- _WHAT TO WORK ON_
Answer these questions from the forum post on Z error between correction inputs below.
(a) Which satellite systems does the second correction input use?
(b) What mount point is set for input2 in the system report?
(c) What snr mask value is listed under the rtk settings?

- _SOURCE_
——————————

Z error between different correction inputs

Dear community, dear Emlid

We experienced some Z differences using a new correction input from our service provider.
One is GPS+GLO, the second is GPS+GLONASS+Galileo+Beidou.
Checked back with another (Leica) device and tracked back the experience with the correction provider and found that on the first (correct) input the antenna height is ADVnullantanna (0m), and the second it is 13cm offset by 1006 ARP message.
Exactly the difference we measured on the test.
I made some log files while my RS2 was fixed on a tripod, i will attach it.
System report copied below.
Can somebod examine these to see what can i do, to use the second correction?

base_202104140654_RTCM3.zip (26.7 KB) base_202104140704_RTCM3.zip (75.3 KB) raw_202104140654_UBX.zip (410.1 KB) raw_202104140704_UBX.zip (246.5 KB) solution_202104140654_LLH.zip (5.3 KB) solution_202104140704_LLH.zip (3.3 KB)

System report:

Simple system report
app version: 2.24.2-r0
'wifi_status, interface: wlan0':
- wifi_mode: infrastructure
- ip: 192.168.2.123
  is_added: true
  is_connected: true
  is_visible: false
  mac_address: 6C:21:A2:C0:6E:D6
  security: wpa-psk
  ssid: VentusTech
  uuid: 8b772dd0-aabc-4b03-9521-5f672794d070
base mode:
  base coordinates:
    accumulation: 2.0
    antenna offset:
      east: '0'
      north: '0'
      up: '0'
    coordinates:
    - 0
    - 0
    - 0
    format: llh
    mode: single-and-hold
  output:
    enabled: true
    io_type: tcpsvr
    port: 9000
  rtcm3 messages:
    '1006':
      enabled: true
      frequency: 0.10000000000000001
    '1074':
      enabled: true
      frequency: 1.0
    '1084':
      enabled: true
      frequency: 1.0
    '1094':
      enabled: false
      frequency: 1.0
    '1124':
      enabled: false
      frequency: 1.0
bluetooth:
  discoverable: true
  enabled: true
  pin: '***'
constraints:
  lora:
    frequency:
    - - 863000
      - 870000
correction input:
  input2:
    address: ntripcaster.gnssnet.hu
    enabled: true
    io_type: ntripcli
    mount_point: SGO_VRS-RTCM3.1-GLO
    password: '***'
    port: 2101
    send_position_to_base: true
    username: baukoord03
device:
  night_mode: false
  power_on_bottom_connector: false
  privacy_policy_accepted: true
  usage_analysis_accepted: true
logging:
  base:
    format: RTCM3
    started: false
  correction:
    format: RTCM3
    started: true
  debug: false
  interval: 24
  overwrite: true
  raw:
    format: UBX
    started: false
  solution:
    format: LLH
    started: false
lora:
  air rate: 2.6000000000000001
  frequency: 868000
  output power: 20.0
network:
  tcp_over_modem: false
position output:
  output1:
    enabled: true
    format: NMEA
    io_type: bluetooth
  output2:
    enabled: true
    format: LLH
    io_type: tcpsvr
    port: 9001
rtk settings:
  elevation mask angle: 15
  glonass ar mode: 'off'
  gps ar mode: fix-and-hold
  max horizontal acceleration: 1.0
  max vertical acceleration: 1.0
  positioning mode: kinematic
  positioning systems:
    compass: true
    galileo: true
    glonass: true
    gps: true
    qzss: false
  snr mask: 35
  update rate: 3
sound:
  mute: false
  volume: 100

The RCTM and UBX files are sadly way too short for post-processing.

——————————

- _DATA ROWS_
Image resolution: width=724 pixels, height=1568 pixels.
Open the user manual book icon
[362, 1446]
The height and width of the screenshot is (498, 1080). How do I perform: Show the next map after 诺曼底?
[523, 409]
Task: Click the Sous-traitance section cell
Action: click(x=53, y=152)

——————————

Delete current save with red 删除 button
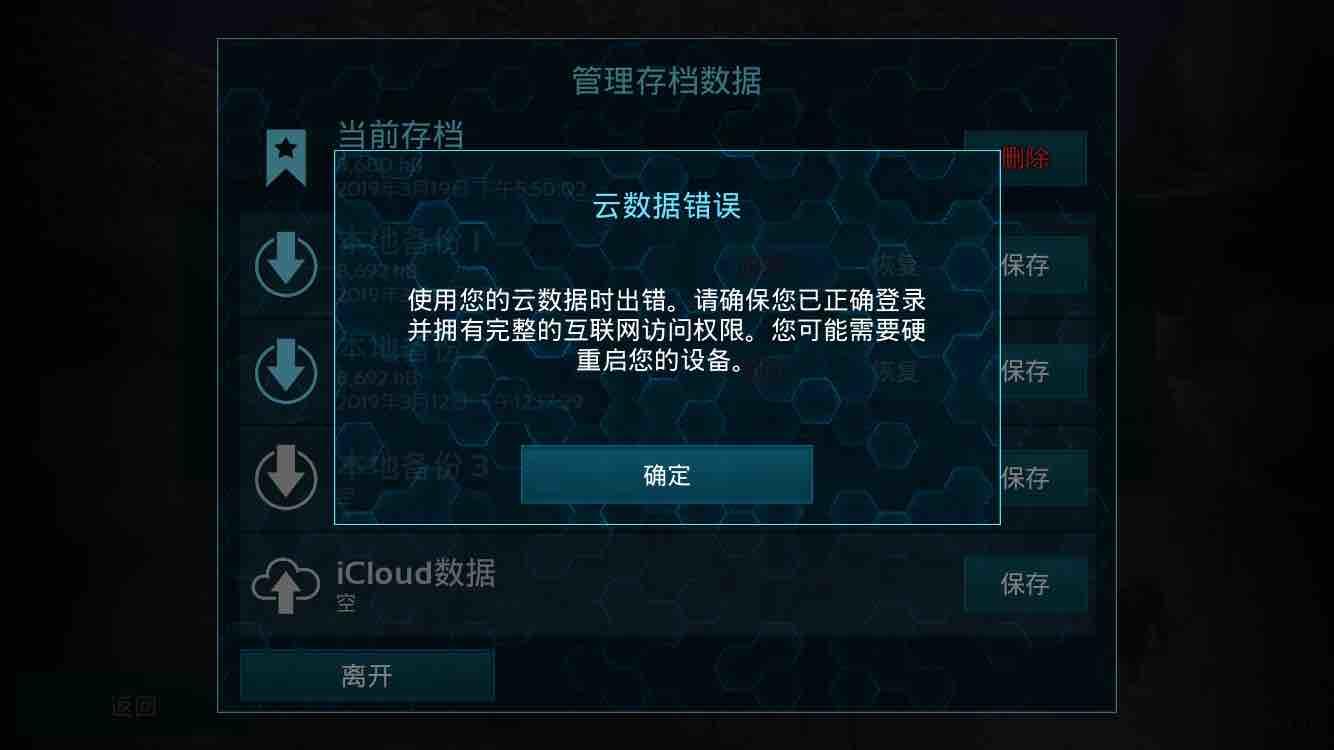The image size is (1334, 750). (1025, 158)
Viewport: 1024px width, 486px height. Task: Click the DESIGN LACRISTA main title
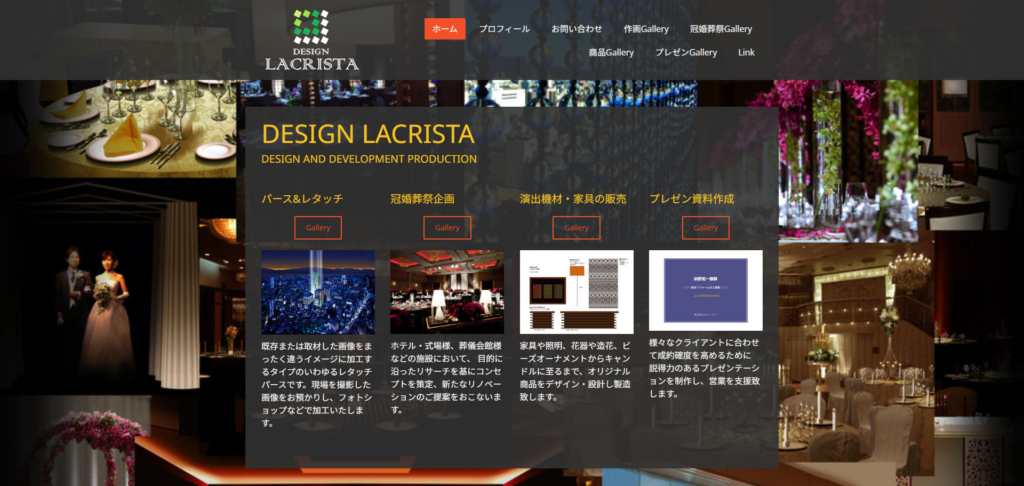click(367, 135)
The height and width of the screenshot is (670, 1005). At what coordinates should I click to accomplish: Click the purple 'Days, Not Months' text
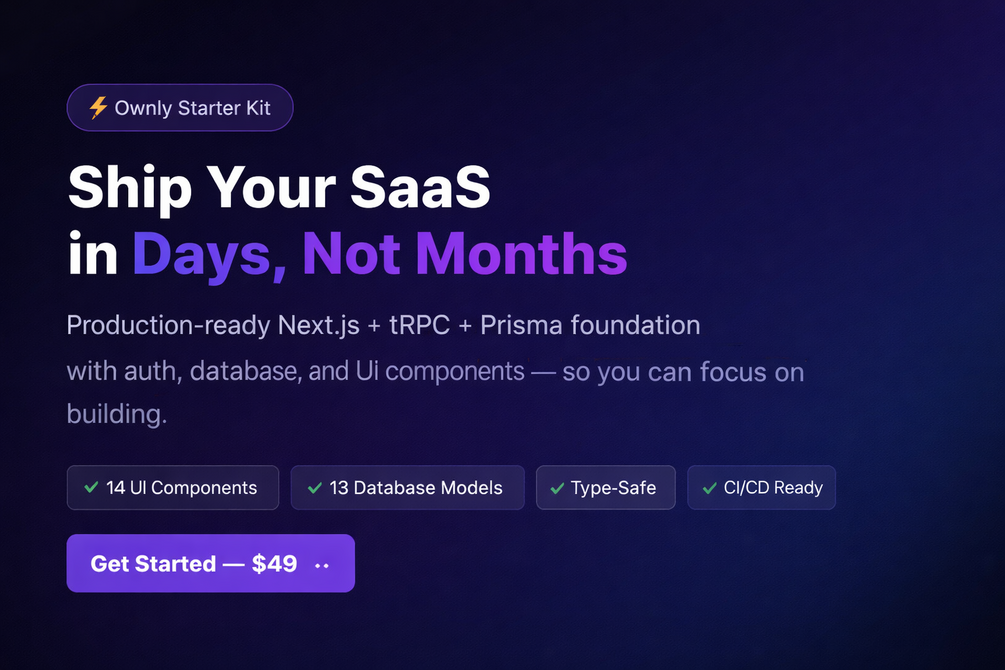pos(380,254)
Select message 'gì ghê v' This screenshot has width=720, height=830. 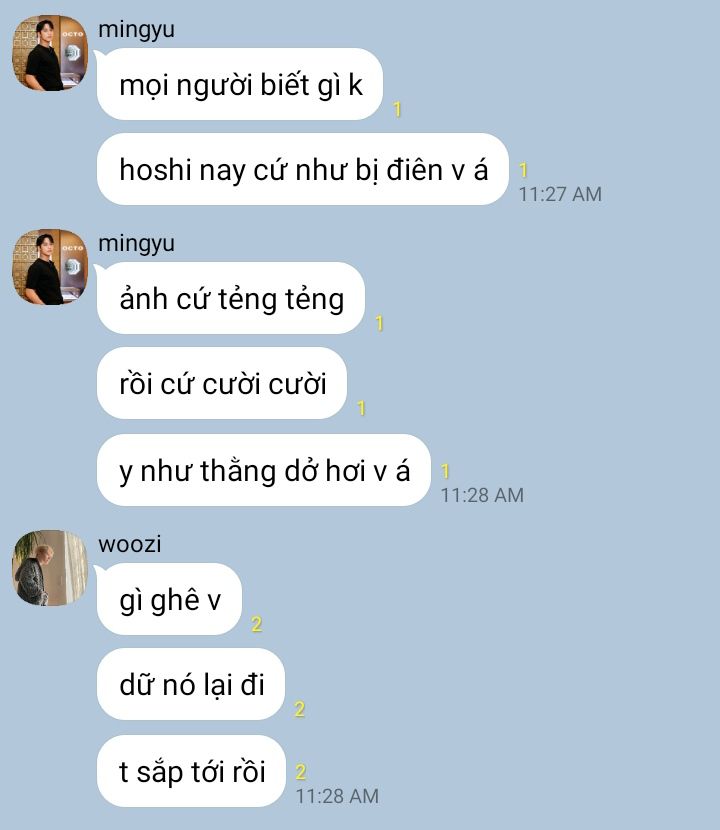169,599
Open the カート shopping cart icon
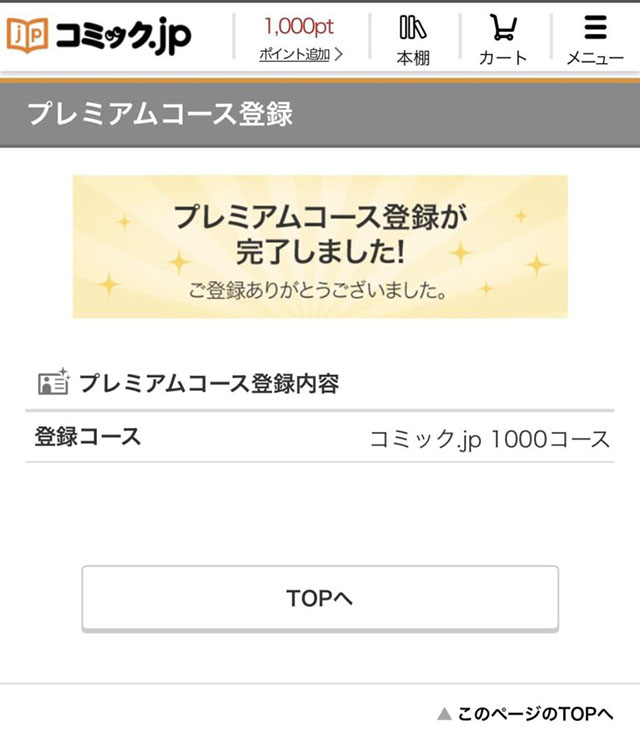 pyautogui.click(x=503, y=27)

——————————

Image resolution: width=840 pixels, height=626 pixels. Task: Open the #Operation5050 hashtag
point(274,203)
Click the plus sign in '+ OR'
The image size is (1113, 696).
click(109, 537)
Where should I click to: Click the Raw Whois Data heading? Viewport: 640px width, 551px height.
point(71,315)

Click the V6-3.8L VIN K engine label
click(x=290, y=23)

——————————

- _WRITTEN RESPONSE_
(a) GPS, GLONASS, Galileo and Beidou.
(b) SGO_VRS-RTCM3.1-GLO
(c) 35